PROBLEMA A =
Responde estas preguntas a partir del artículo sobre René Clair:
(i) ¿Quién publicó el artículo y en qué fecha?
(ii) ¿En qué ciudad tenían su sede los estudios donde trabajó René Clair antes del viaje transoceánico?
(iii) ¿Por dónde está condenado a pasearse el fantasma de la historia?
PROBLEMA B = Transcribe del artículo sobre René Clair el pasaje que empieza por "Un encanto de" y continúa hasta "en que participó.".

PÁGINA =
_ _ _ _ _ _ _

Revista Cine

Un encanto de fantasma.

Publicado el 24 septiembre 2012 por Josep2010

René Clair fue uno más en la larga lista de directores que forzosamente emigraron al otro lado del Atlántico a causa de la contienda bélica que asoló tierras europeas y llevó consigo a los estudios hollywoodienses la formación en las técnicas cinematográficas con el añadido de una visión forzosamente peculiar por el sedimento cultural del personaje que, además, estaba muy lejos de poder ser considerado poco leído, como lo demuestran los mś de treinta guiones en que participó. 

Como paso previo al viaje transoceánico, René Clair estuvo trabajando en los estudios sitos en Londres y en el ambiente anglosajón, pero sin perder de vista el mercado estadounidense -no en vano la industria americana tenía medio pie en la Gran Bretaña- se ocupó él mismo de guionizar una historieta de Eric Keown que claramente estaba inspirada en un cuento largo del genial Oscar Wilde

 La temática gira en torno a la existencia de un fantasma que está condenado a pasearse por un castillo por culpa del poco entusiasmo mostrado en una contienda y las burlas despiadadas de un clan contrario en el momento de la cobardía, basándose la trama en la confrontación entre el fantasma y el mundo moderno.

_ _ _ _ _ _ _

DATOS PROPORCIONADOS =
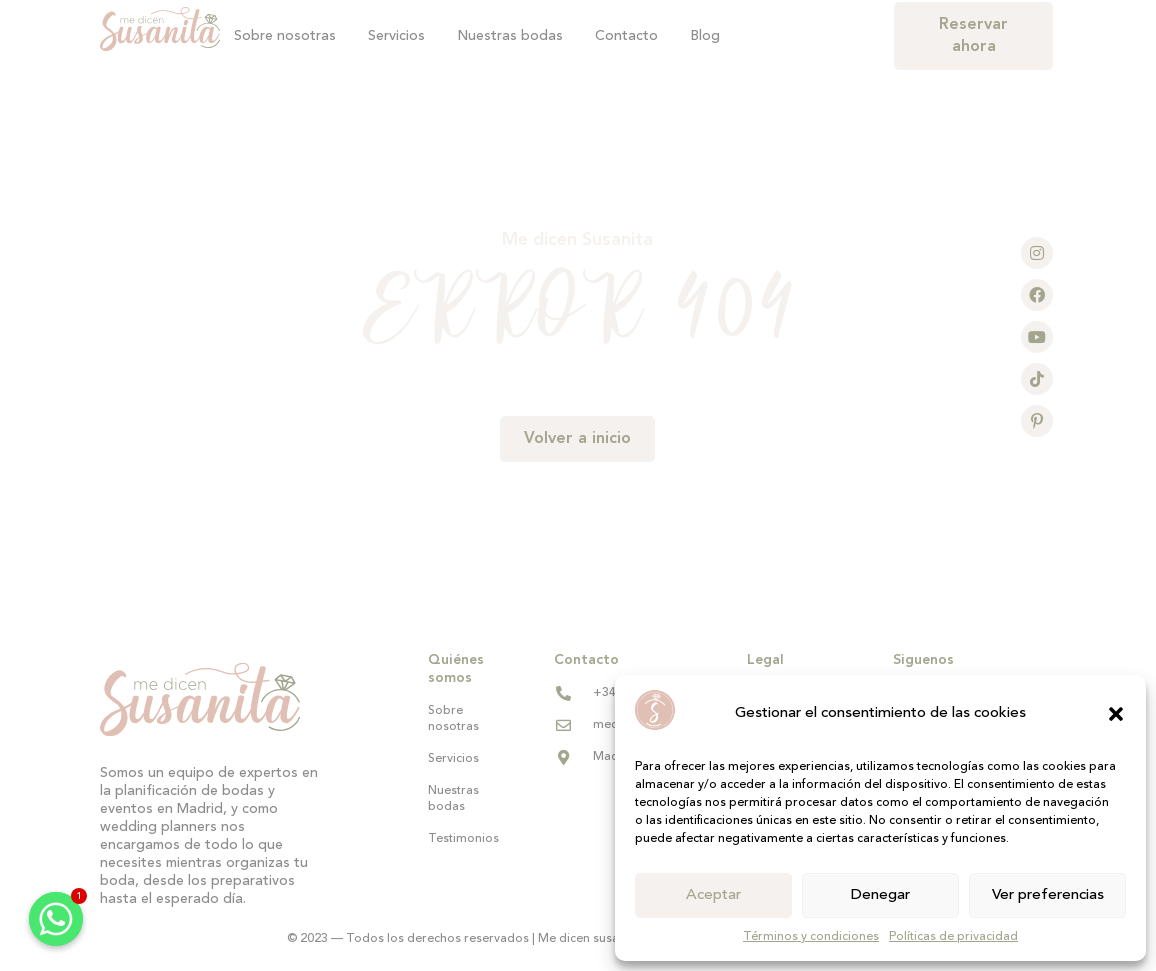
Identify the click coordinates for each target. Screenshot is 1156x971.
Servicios (396, 36)
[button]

_ _ _ _ _ _ _

RESPUESTA COMPLETA A =
(i) Lo publicó Josep2010 el 24 de septiembre de 2012.
(ii) En Londres.
(iii) Por un castillo.

RESPUESTA COMPLETA B =
Un encanto de fantasma.

Publicado el 24 septiembre 2012 por Josep2010

René Clair fue uno más en la larga lista de directores que forzosamente emigraron al otro lado del Atlántico a causa de la contienda bélica que asoló tierras europeas y llevó consigo a los estudios hollywoodienses la formación en las técnicas cinematográficas con el añadido de una visión forzosamente peculiar por el sedimento cultural del personaje que, además, estaba muy lejos de poder ser considerado poco leído, como lo demuestran los mś de treinta guiones en que participó.